From mboxrd@z Thu Jan  1 00:00:00 1970
From: Mark Nelson <mark.nelson@inktank.com>
Subject: Re: erasure coding (sorry)
Date: Thu, 18 Apr 2013 16:09:52 -0500
Message-ID: <51706120.2060702@inktank.com>
References: <20130418162842.0c61d1e2@dieter-t420s> <alpine.DEB.2.00.1304181345300.10005@cobra.newdream.net> <517060B2.80706@inktank.com>
Mime-Version: 1.0
Content-Type: text/plain; charset=ISO-8859-1; format=flowed
Content-Transfer-Encoding: 7bit
Return-path: <ceph-devel-owner@vger.kernel.org>
Received: from mail-pa0-f51.google.com ([209.85.220.51]:40928 "EHLO
	mail-pa0-f51.google.com" rhost-flags-OK-OK-OK-OK) by vger.kernel.org
	with ESMTP id S1751823Ab3DRVJz (ORCPT
	<rfc822;ceph-devel@vger.kernel.org>); Thu, 18 Apr 2013 17:09:55 -0400
Received: by mail-pa0-f51.google.com with SMTP id jh10so1843943pab.10
        for <ceph-devel@vger.kernel.org>; Thu, 18 Apr 2013 14:09:55 -0700 (PDT)

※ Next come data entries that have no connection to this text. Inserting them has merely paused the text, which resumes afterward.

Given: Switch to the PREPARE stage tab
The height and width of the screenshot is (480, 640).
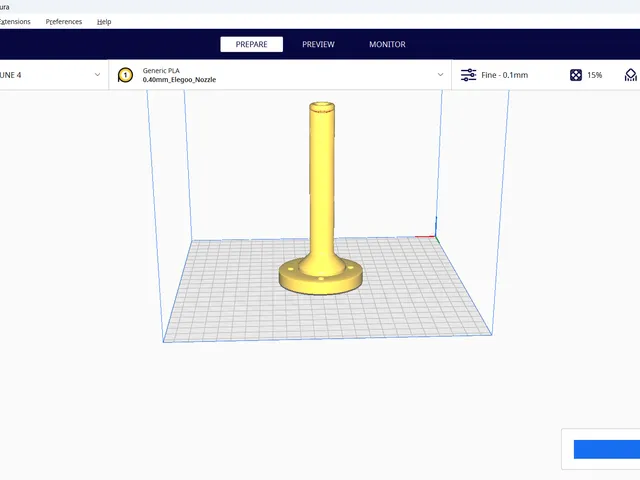Looking at the screenshot, I should coord(251,44).
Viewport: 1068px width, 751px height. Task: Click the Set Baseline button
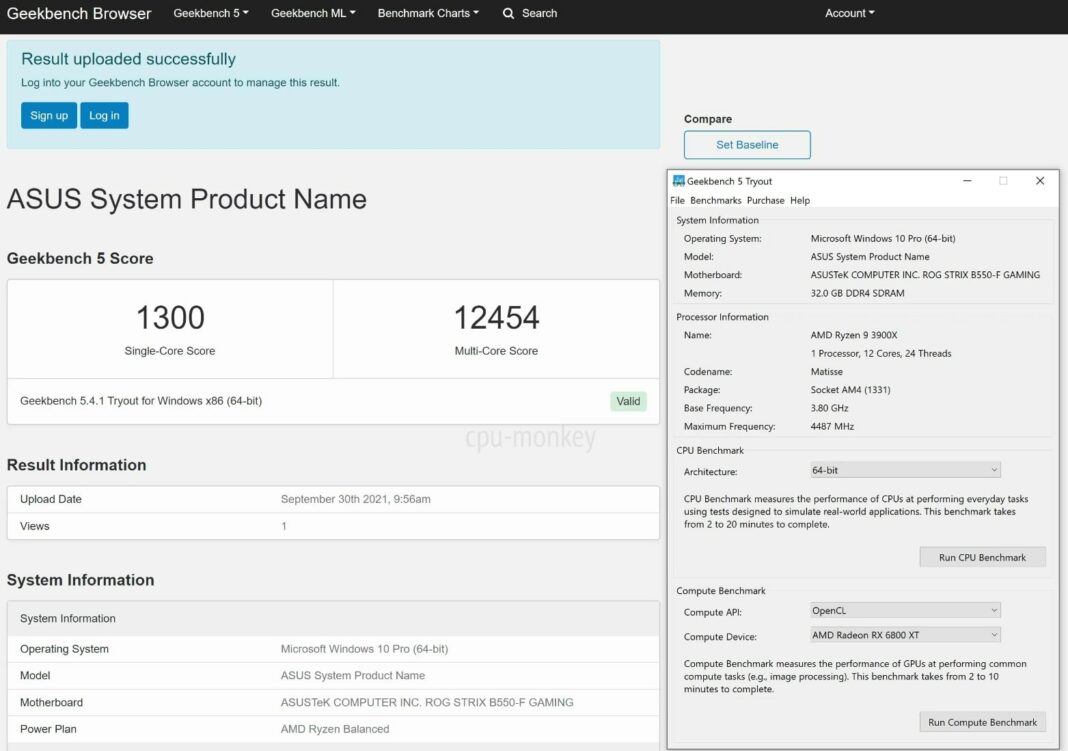click(747, 145)
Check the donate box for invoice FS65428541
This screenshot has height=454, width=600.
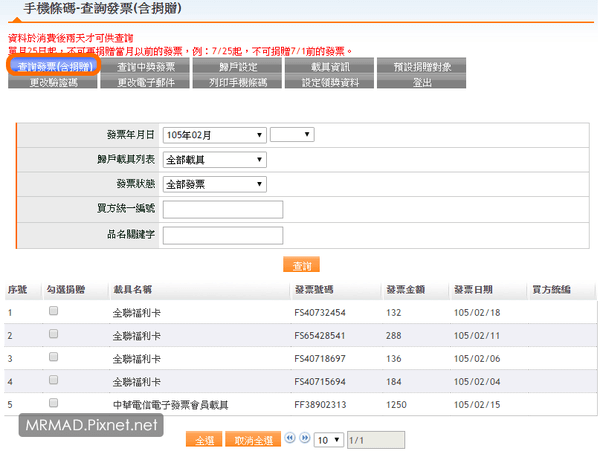[54, 334]
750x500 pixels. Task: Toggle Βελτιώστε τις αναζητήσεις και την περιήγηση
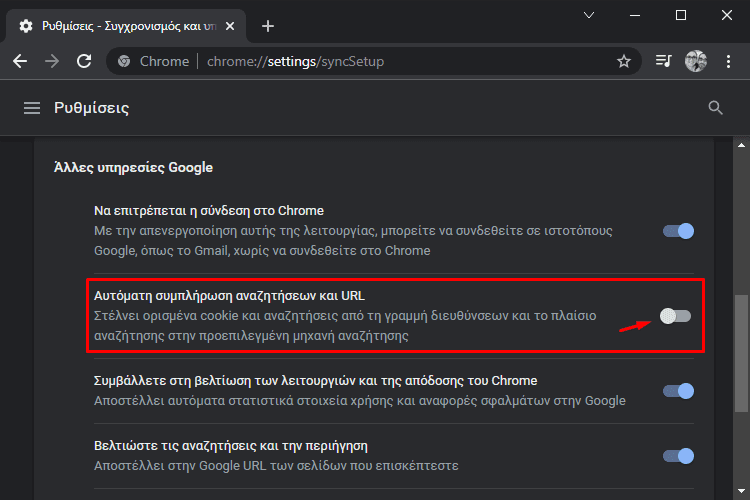coord(678,456)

In-Reply-To: <517060B2.80706@inktank.com>
Sender: ceph-devel-owner@vger.kernel.org
List-ID: <ceph-devel.vger.kernel.org>
To: Josh Durgin <josh.durgin@inktank.com>
Cc: Sage Weil <sage@inktank.com>, "Plaetinck, Dieter" <dieter@vimeo.com>, ceph-devel@vger.kernel.org, cdl@asgaard.org, danm@annaisystems.com

On 04/18/2013 04:08 PM, Josh Durgin wrote:
> On 04/18/2013 01:47 PM, Sage Weil wrote:
>> On Thu, 18 Apr 2013, Plaetinck, Dieter wrote:
>>> sorry to bring this up again, googling revealed some people don't
>>> like the subject [anymore].
>>>
>>> but I'm working on a new +- 3PB cluster for storage of immutable files.

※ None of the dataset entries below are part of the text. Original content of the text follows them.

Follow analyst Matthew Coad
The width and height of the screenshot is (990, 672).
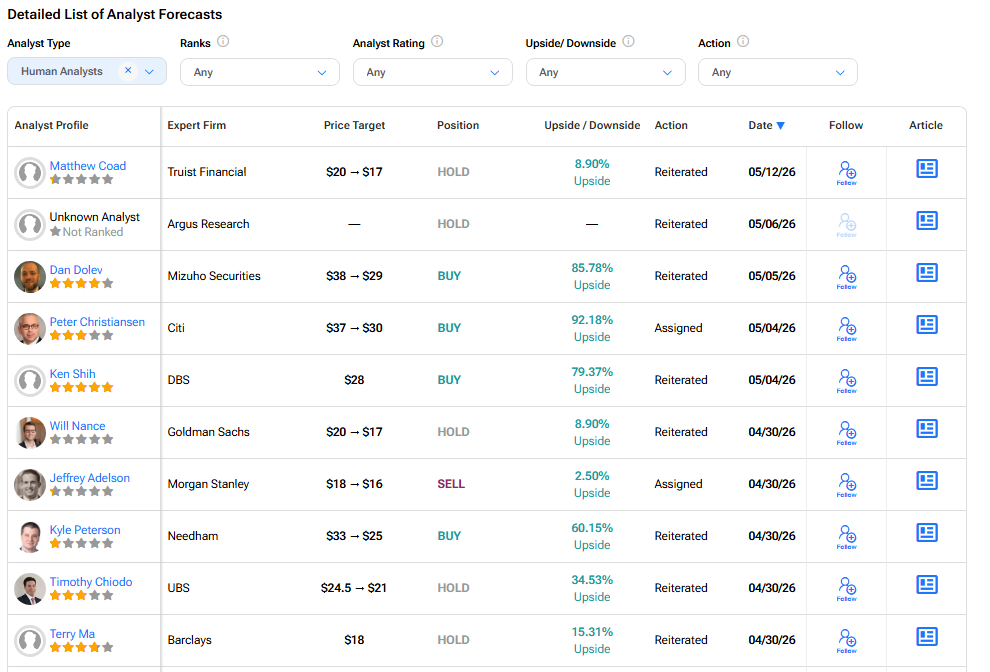(x=847, y=172)
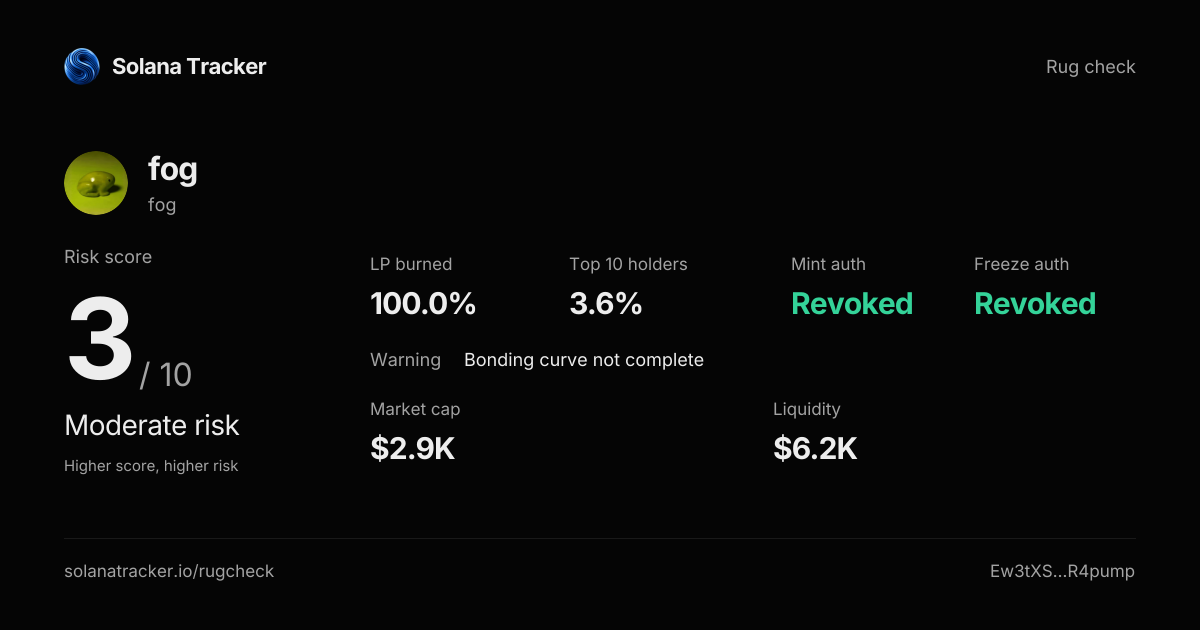This screenshot has width=1200, height=630.
Task: Select the large risk score number 3
Action: (100, 340)
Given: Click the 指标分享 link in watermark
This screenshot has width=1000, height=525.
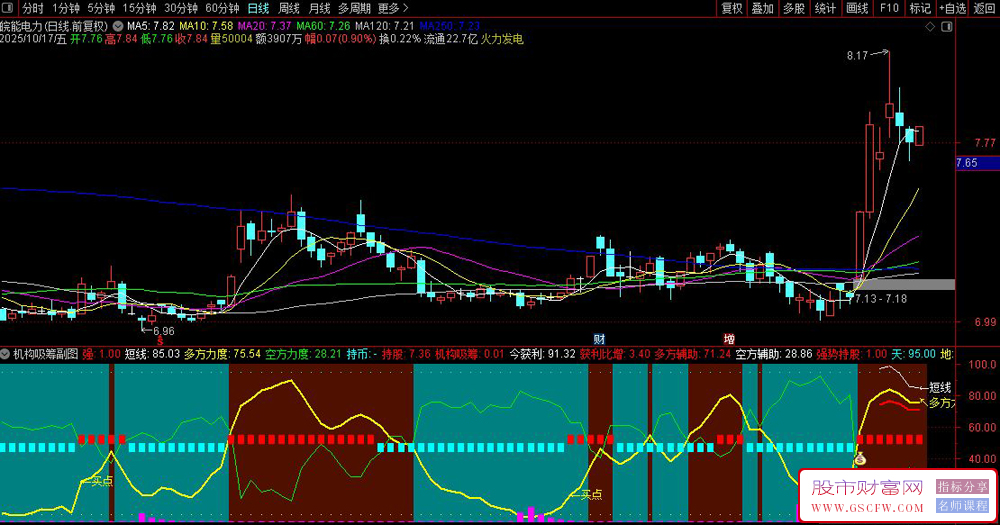Looking at the screenshot, I should click(962, 486).
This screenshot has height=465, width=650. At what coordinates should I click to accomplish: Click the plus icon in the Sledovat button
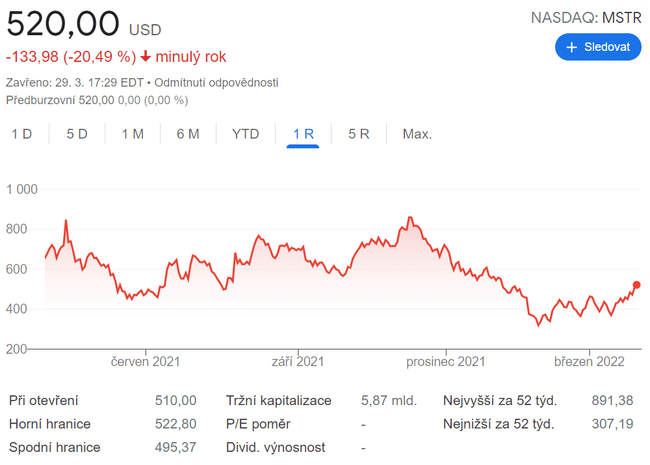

>>> and it would be either all cold data, or mostly cold. 150MB avg
>>> filesize, max size 5GB (for now)
>>> For this use case, my impression is erasure coding would make a lot
>>> of sense
>>> (though I'm not sure about the computational overhead on storing and
>>> loading objects..? outbound traffic would peak at 6 Gbps, but I can
>>> make it way less and still keep a large cluster, by taking away the
>>> small set of hot files.
>>> inbound traffic would be minimal)
>>>
>>> I know that the answer a while ago was "no plans to implement erasure
>>> coding", has this changed?
>>> if not, is anyone aware of a similar system that does support it? I
>>> found QFS but that's meant for batch processing, has a single
>>> 'namenode' etc.
>>
>> We would love to do it, but it is not a priority at the moment (things
>> like multi-site replication are in much higher demand).  That of course
>> doesn't prevent someone outside of Inktank from working on it :)
>>
>> The main caveat is that it will be complicate.  For an initial
>> implementation, the full breadth of the rados API probably wouldn't be
>> support for erasure/parity encoded pools (thinkgs like rados classes and
>> the omap key/value api get tricky when you start talking about parity).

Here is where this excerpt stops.